■ **Selected excerpt**:

════════

Pricing Strategy: Diagnosing Market State Before Pricing the Listing
Pricing strategy is downstream of market diagnosis.
Pricing strategy is downstream of market diagnosis. The same property listed at the same price wins in a seller's market and rots in a buyer's market. Run the diagnosis before the pricing conversation.
The three signals. (1) Months of Inventory (MOI) = active listings ÷ monthly closed transactions. Below 3 months = seller's market; 3-6 = balanced; above 6 = buyer's market. Pull this monthly from your MLS or RPR for the specific zip cluster and price band.
(2) List-to-sale price ratio (LSR). Sum of sale prices ÷ sum of last list prices on closed transactions in the last 60-90 days. Above 100% means buyers are paying over list (seller's market); 97-100% is balanced; below 97% indicates buyer leverage.
(3) Days on Market trend (DOM). Compare median DOM for the current period against the same period 12 months prior and against the rolling 6-month average. Rising DOM means demand is softening; falling DOM means heating.
Diagnose by price band. The aggregate MLS data lies for individual transactions. A market can be a seller's market at $400-600K and a buyer's market at $1.2M+ simultaneously. Pull data for the specific price band your subject is in.

════════

■ **Data extracts**:
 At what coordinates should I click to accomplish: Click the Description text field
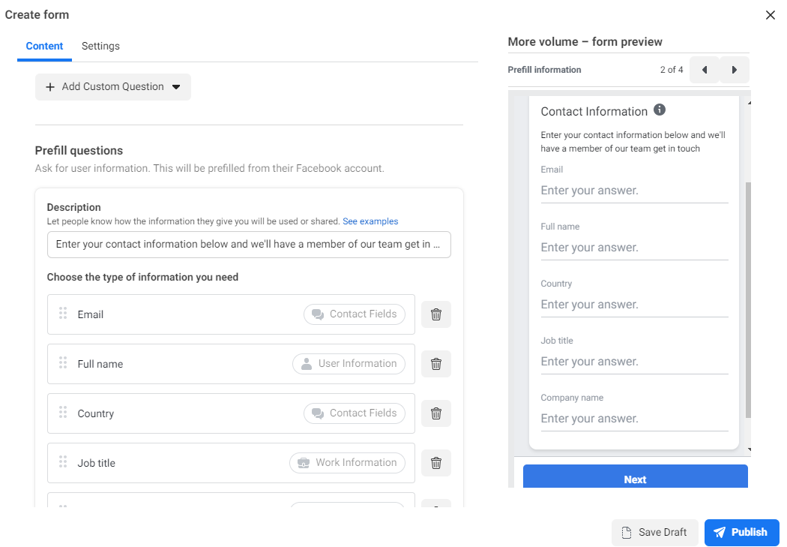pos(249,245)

════════

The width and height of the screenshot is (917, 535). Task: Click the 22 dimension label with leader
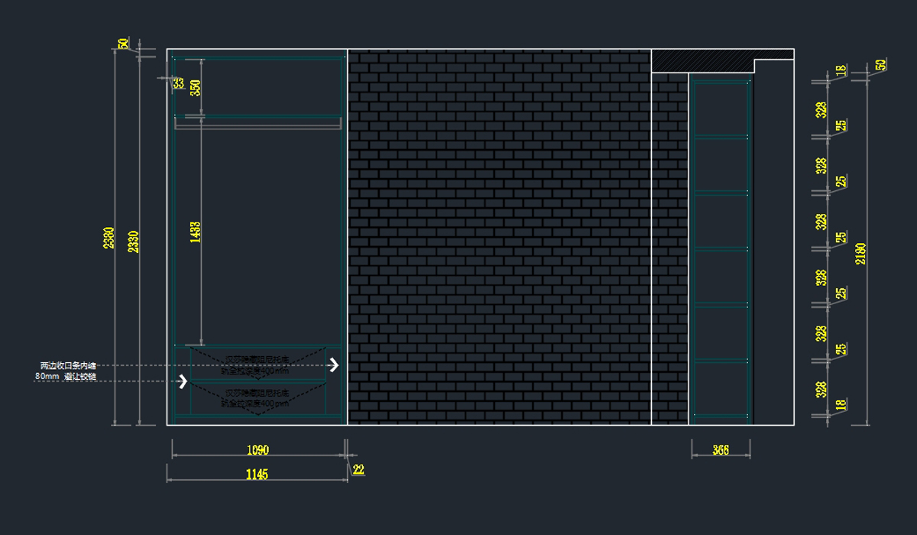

════════

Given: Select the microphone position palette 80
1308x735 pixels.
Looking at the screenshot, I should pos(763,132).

════════

■ **Things to do**:
**a)** According to the pricing strategy text, what Months of Inventory range marks a balanced market?
**b)** Continue the text on diagnosing market state before pricing a listing, picking up after its last sentence.

■ **Answers in order**:
**a)** 3 to 6 months.

**b)**
Pricing tactics by state. Strong seller's market (MOI under 2, LSR over 102%): price 1-2% below last comparable sold to drive multiple offers, expect 102-108% of list final. Balanced market: price at comp value, expect single offer at 98-100% of list. Buyer's market (MOI over 6, LSR under 97%): price at the most aggressive comp, expect single offer at 94-97% of list with concessions.
Where agents make mistakes. (1) Using national headlines to set local pricing strategy. National Median Home Sale Price tells you nothing about your zip cluster. (2) Pricing aspirationally in soft markets. A 3-5% overprice in a buyer's market adds 30-60 days to DOM and eventually requires a 5-10% reduction. (3) Ignoring active competition. Active inventory at the price band predicts buyer behavior more than recent solds. Pull both.
The seller's market vs. buyer's market labels are shorthand; what matters is what the data says about buyer urgency at your specific price band right now.